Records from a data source
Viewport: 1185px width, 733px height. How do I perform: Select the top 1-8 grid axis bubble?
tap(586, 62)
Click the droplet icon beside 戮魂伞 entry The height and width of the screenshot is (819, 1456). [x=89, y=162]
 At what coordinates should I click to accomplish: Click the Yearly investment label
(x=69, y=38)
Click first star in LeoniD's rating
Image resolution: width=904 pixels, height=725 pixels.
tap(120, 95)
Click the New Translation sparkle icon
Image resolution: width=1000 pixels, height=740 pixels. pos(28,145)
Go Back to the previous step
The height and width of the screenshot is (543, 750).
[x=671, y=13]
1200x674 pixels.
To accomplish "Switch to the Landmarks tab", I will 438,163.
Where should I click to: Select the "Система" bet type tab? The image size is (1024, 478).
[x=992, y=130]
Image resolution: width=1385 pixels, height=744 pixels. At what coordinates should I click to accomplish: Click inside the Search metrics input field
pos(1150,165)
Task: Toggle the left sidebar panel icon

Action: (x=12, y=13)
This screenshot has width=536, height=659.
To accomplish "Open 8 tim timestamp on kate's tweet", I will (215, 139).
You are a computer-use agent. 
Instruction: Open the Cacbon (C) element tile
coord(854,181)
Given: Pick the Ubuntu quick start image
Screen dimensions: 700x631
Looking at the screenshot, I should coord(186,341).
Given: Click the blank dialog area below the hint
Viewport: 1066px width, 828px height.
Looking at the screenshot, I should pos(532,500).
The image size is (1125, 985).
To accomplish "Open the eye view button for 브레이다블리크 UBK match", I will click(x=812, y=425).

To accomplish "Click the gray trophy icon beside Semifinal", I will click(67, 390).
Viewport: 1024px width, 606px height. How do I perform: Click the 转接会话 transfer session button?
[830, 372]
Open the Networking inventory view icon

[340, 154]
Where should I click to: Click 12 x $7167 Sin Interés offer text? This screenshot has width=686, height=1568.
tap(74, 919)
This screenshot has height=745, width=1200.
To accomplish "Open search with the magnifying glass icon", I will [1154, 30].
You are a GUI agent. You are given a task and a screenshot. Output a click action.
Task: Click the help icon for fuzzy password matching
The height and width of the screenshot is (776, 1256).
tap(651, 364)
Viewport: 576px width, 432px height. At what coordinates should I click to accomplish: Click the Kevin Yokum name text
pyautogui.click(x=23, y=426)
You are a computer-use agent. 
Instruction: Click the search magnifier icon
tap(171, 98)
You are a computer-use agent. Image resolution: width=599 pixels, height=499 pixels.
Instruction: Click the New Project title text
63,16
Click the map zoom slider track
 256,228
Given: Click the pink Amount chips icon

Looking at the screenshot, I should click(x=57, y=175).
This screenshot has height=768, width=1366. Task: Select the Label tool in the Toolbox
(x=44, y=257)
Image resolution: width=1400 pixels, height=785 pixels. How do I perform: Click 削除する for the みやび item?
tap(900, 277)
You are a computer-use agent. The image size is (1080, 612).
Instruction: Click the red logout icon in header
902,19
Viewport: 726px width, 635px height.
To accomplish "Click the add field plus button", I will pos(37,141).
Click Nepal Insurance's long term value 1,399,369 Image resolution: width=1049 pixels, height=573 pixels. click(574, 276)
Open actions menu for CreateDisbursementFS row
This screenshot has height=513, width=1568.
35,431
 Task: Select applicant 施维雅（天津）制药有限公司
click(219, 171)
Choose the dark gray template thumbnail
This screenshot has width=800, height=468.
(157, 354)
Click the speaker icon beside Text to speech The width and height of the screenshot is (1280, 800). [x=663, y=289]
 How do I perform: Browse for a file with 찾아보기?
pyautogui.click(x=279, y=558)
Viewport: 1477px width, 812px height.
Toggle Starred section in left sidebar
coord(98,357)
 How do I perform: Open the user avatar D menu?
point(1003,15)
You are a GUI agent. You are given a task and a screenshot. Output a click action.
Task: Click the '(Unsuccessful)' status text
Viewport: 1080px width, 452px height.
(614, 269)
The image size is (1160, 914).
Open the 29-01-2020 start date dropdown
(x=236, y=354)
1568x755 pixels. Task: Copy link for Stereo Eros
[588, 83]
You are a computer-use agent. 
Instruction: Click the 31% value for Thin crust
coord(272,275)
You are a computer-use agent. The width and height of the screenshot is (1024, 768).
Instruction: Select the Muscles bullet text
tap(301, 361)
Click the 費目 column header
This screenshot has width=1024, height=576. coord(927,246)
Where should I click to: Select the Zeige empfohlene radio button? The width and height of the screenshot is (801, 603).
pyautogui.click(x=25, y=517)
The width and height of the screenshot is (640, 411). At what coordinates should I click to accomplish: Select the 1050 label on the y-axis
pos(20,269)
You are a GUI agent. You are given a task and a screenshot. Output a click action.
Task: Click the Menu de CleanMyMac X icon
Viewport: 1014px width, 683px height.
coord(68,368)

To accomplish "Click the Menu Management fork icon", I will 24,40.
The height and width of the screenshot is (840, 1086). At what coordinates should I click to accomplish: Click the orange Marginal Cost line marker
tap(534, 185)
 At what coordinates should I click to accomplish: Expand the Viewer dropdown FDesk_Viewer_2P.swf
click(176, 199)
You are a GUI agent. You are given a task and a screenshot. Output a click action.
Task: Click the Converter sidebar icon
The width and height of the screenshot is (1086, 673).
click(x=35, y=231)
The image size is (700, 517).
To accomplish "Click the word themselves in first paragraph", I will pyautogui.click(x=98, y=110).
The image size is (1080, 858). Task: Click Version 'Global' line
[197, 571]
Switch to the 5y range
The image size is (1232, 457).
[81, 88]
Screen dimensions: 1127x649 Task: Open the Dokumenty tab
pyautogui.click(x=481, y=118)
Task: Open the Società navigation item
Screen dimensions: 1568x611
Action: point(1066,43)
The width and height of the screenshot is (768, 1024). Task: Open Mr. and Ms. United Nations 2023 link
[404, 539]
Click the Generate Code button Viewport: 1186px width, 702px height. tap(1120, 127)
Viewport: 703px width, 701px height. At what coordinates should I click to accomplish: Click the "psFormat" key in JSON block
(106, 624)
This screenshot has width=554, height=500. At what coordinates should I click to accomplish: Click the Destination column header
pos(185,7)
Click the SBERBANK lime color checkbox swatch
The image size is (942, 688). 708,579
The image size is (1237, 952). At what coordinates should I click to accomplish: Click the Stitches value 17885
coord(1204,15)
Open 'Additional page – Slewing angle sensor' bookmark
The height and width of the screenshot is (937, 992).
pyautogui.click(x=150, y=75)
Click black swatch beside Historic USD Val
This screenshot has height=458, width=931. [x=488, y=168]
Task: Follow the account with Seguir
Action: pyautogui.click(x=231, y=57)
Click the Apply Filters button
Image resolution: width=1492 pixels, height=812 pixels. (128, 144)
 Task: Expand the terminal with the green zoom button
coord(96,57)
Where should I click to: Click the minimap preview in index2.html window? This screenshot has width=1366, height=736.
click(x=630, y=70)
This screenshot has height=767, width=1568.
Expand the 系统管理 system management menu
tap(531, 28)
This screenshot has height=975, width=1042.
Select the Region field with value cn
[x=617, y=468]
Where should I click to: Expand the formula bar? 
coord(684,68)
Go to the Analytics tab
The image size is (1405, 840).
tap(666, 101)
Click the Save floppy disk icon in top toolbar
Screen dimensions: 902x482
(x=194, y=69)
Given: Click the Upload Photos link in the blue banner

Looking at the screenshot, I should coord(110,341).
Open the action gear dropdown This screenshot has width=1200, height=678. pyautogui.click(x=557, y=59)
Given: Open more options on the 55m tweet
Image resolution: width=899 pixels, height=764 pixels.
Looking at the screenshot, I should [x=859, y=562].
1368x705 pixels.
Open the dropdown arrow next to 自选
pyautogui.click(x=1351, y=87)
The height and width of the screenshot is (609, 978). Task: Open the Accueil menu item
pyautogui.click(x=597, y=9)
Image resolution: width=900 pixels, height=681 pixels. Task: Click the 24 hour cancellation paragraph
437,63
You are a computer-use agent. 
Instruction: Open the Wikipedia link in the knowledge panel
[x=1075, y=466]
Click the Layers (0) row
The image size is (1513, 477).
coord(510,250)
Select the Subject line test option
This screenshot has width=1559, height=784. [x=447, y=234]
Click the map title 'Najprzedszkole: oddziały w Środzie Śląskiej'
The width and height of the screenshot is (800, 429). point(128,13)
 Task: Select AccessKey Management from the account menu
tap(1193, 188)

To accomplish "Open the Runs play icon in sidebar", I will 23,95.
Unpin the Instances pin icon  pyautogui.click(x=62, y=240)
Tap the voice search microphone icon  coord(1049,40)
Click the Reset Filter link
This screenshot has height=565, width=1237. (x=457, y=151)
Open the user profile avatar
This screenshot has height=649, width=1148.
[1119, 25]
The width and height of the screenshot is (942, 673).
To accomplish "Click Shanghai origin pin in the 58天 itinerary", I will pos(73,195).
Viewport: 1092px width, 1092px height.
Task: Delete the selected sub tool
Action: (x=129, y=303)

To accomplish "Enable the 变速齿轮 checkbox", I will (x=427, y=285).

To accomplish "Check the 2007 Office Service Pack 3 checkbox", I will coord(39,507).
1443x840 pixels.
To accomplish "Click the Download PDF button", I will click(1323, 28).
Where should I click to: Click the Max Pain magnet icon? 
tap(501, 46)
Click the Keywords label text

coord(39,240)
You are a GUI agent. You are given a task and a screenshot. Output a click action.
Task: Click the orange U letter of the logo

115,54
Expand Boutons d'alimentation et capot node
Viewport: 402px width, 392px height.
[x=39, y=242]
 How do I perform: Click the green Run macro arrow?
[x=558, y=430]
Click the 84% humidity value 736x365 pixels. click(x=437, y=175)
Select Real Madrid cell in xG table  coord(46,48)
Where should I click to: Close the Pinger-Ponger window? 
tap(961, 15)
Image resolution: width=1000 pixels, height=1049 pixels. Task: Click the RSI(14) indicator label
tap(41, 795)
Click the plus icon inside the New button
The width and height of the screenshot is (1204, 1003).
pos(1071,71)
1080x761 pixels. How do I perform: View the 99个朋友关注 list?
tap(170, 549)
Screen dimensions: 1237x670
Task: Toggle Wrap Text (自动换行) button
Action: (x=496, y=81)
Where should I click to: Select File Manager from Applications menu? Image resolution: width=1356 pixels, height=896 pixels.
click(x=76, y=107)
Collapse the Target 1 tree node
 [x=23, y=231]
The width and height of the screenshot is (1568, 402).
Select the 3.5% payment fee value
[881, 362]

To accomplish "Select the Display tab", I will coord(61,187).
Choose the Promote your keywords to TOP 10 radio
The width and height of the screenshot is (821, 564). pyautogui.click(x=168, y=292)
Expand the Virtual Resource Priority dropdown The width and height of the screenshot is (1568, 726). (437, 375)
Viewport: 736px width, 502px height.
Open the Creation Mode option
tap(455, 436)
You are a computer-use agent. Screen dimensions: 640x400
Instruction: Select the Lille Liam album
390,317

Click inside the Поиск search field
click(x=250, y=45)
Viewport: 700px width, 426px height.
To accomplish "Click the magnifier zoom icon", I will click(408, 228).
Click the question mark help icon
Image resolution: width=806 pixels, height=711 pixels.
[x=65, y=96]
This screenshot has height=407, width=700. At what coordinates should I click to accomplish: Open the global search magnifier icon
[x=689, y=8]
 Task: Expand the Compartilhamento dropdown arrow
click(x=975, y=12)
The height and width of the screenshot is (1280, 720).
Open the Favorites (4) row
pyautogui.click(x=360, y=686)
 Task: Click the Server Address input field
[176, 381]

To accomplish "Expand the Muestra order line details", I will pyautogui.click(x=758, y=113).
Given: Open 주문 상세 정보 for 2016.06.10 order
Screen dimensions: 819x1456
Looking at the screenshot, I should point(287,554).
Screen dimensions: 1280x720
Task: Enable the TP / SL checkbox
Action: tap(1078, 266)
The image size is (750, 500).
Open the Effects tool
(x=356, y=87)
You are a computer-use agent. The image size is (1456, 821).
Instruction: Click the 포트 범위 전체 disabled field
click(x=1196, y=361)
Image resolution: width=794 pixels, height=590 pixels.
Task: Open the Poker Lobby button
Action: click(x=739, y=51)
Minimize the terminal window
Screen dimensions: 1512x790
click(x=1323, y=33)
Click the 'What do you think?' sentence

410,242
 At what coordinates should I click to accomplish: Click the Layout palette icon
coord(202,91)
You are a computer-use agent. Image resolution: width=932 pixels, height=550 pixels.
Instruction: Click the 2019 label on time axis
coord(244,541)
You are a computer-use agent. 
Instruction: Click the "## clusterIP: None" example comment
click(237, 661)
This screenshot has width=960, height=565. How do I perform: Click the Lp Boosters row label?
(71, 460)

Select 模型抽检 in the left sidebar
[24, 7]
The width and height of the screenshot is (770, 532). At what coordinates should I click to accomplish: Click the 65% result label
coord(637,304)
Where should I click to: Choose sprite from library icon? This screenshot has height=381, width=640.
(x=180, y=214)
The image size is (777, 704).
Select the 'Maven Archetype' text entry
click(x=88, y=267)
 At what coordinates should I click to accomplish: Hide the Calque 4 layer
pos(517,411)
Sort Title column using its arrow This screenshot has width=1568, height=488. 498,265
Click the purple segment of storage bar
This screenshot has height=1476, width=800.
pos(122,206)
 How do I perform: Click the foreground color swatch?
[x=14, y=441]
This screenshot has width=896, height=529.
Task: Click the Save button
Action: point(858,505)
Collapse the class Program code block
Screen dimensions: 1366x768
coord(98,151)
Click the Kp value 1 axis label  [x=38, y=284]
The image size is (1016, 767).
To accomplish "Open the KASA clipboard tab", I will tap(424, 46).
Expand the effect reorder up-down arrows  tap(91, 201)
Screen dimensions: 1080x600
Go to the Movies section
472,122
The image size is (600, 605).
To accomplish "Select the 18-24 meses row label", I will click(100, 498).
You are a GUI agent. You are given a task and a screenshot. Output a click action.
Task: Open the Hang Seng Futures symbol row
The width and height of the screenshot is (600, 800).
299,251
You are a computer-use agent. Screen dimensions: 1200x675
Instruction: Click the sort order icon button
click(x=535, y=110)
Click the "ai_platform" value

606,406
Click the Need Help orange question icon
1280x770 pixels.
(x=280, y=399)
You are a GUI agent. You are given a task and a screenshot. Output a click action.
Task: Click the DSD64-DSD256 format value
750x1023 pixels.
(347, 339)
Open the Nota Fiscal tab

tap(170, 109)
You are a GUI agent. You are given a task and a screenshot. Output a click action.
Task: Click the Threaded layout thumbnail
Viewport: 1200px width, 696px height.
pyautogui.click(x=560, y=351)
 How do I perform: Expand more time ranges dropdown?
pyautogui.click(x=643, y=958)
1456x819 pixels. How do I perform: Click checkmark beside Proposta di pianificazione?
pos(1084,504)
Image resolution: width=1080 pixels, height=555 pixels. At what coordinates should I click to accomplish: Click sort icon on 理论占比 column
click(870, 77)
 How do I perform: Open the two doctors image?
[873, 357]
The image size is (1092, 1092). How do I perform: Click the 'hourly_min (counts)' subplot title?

WHAT THE TASK REQUIRES: Beginning of the records through the line with "Given: Click the blank": return that span exactly and stop there.

RESULT FOR THIS EXERCISE:
Viewport: 1185px width, 733px height. How do I perform: Select the top 1-8 grid axis bubble?
tap(586, 62)
Click the droplet icon beside 戮魂伞 entry The height and width of the screenshot is (819, 1456). [x=89, y=162]
 At what coordinates should I click to accomplish: Click the Yearly investment label
(x=69, y=38)
Click first star in LeoniD's rating
Image resolution: width=904 pixels, height=725 pixels.
tap(120, 95)
Click the New Translation sparkle icon
Image resolution: width=1000 pixels, height=740 pixels. pos(28,145)
Go Back to the previous step
The height and width of the screenshot is (543, 750).
[x=671, y=13]
1200x674 pixels.
To accomplish "Switch to the Landmarks tab", I will 438,163.
Where should I click to: Select the "Система" bet type tab? The image size is (1024, 478).
[x=992, y=130]
Image resolution: width=1385 pixels, height=744 pixels. At what coordinates should I click to accomplish: Click inside the Search metrics input field
pos(1150,165)
Task: Toggle the left sidebar panel icon

Action: (x=12, y=13)
This screenshot has width=536, height=659.
To accomplish "Open 8 tim timestamp on kate's tweet", I will (215, 139).
You are a computer-use agent. 
Instruction: Open the Cacbon (C) element tile
coord(854,181)
Given: Pick the Ubuntu quick start image
Screen dimensions: 700x631
Looking at the screenshot, I should coord(186,341).
Given: Click the blank dialog area below the hint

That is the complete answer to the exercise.